Multiple myeloma is a cancer formed by malignant plasma cells. Normal plasma cells are found in the bone marrow and are an important part of the immune system.

The immune system is made up of several types of cells that work together to fight infections and other diseases. Lymphocytes (lymph cells) are the main cell type of the immune system. The major types of lymphocytes are T cells and B cells.

When B cells respond to an infection, they mature and change into plasma cells. Plasma cells make the antibodies (also called immunoglobulins) that help the body attack and kill germs. Lymphocytes are in many areas of the body, such as lymph nodes, the bone marrow, the intestines, and the bloodstream. Plasma cells, however, are mainly found in the bone marrow. Bone marrow is the soft tissue inside some hollow bones. In addition to plasma cells, normal bone marrow has cells that make the different normal blood cells.
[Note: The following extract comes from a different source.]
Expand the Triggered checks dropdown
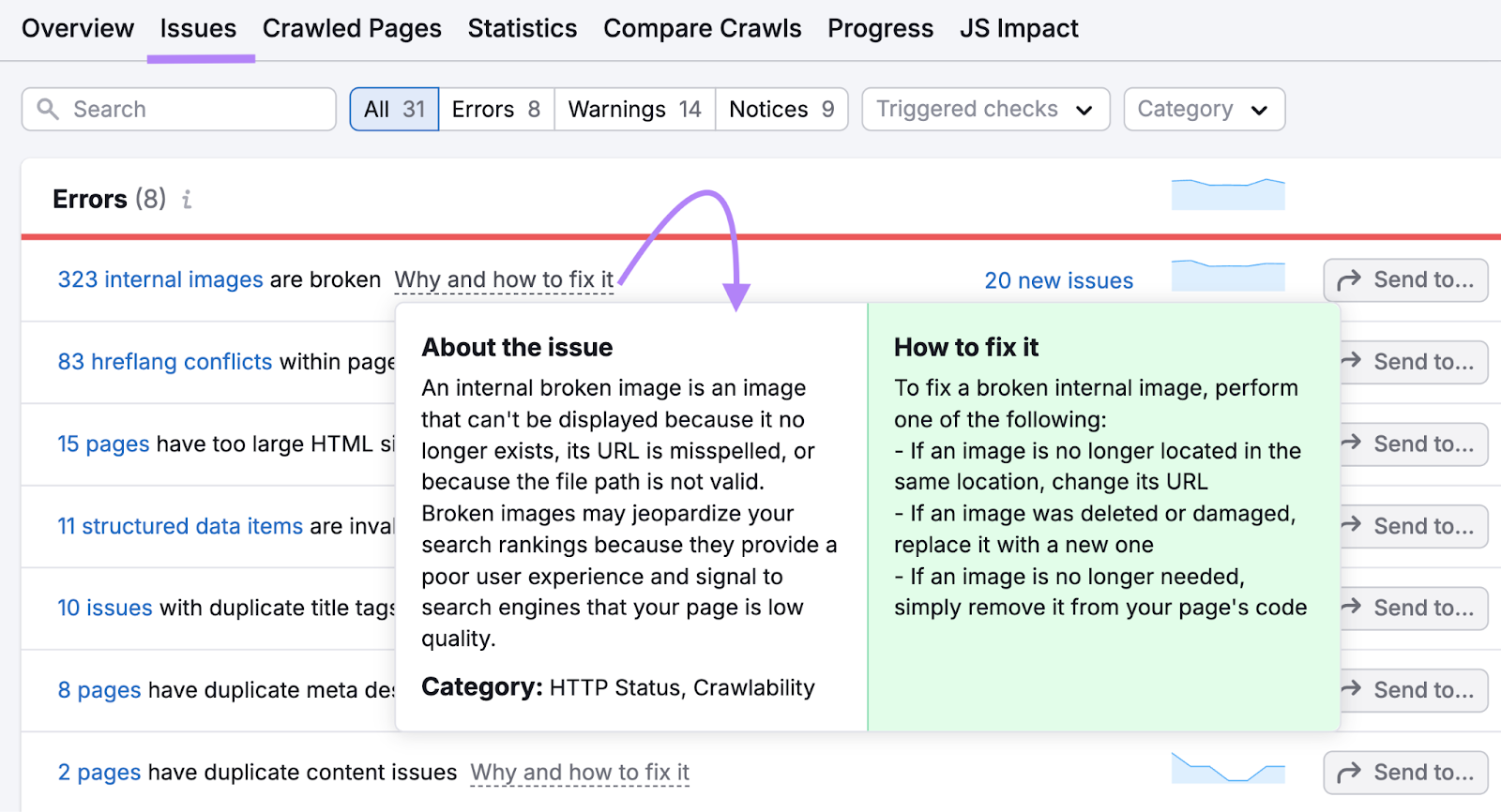click(985, 110)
When plasma cells become cancerous and grow out of control, they can produce a tumor called a plasmacytoma. These tumors generally develop in a bone, but they are also rarely found in other tissues. If someone has only a single plasma cell tumor, the disease is called an isolated (or solitary) plasmacytoma. If someone has more than one plasmacytoma, they have multiple myeloma.
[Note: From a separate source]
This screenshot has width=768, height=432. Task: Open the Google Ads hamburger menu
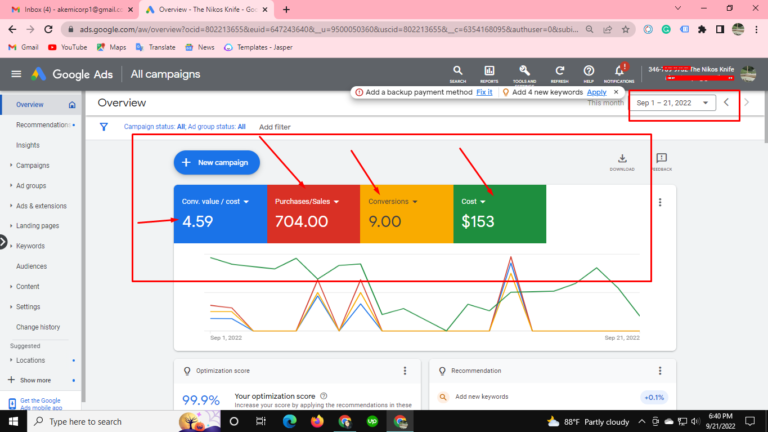tap(16, 74)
Multiple myeloma is characterized by several features, including:

Low blood counts

In multiple myeloma, the overgrowth of plasma cells in the bone marrow can crowd out normal blood-forming cells, leading to low blood counts. This can cause anemia – a shortage of red blood cells. People with anemia become pale, weak, and fatigued. Multiple myeloma can also cause the level of platelets in the blood to become low (called thrombocytopenia). This can lead to increased bleeding and bruising. Another condition that can develop is leukopenia – a shortage of normal white blood cells. This can lead to problems fighting infections.

Bone and calcium problems

Myeloma cells also interfere with cells that help keep the bones strong. Bones are constantly being remade to keep them strong. Two major kinds of bone cells normally work together to keep bones healthy and strong. The cells that lay down new bone are called osteoblasts. The cells that break down old bone are called osteoclasts. Myeloma cells make a substance that tells the osteoclasts to speed up dissolving the bone. Since the osteoblasts do not get a signal to put down new bone, old bone is broken down without new bone to replace it. This makes the bones weak and they break easily. Fractured bones are a major problem in people with myeloma. This increase in bone break-down can also raise calcium levels in the blood. (Problems caused by high calcium levels are discussed in the section “How is multiple myeloma diagnosed?”)


Abnormal plasma cells do not protect the body from infections. As mentioned before, normal plasma cells produce antibodies that attack germs. For example, if you developed pneumonia, normal plasma cells would produce antibodies aimed at the specific bacteria that were causing the illness. These antibodies help the body attack and kill the bacteria. In multiple myeloma, the myeloma cells crowd out the normal plasma cells, so that antibodies to fight the infection can’t be made. The antibody made by the myeloma cells does not help fight infections. That’s because the myeloma cells are just many copies of the same plasma cell – all making copies of the same exact (or monoclonal) antibody.

Kidney problems

The antibody made by myeloma cells can harm the kidneys. This can lead to kidney damage and even kidney failure.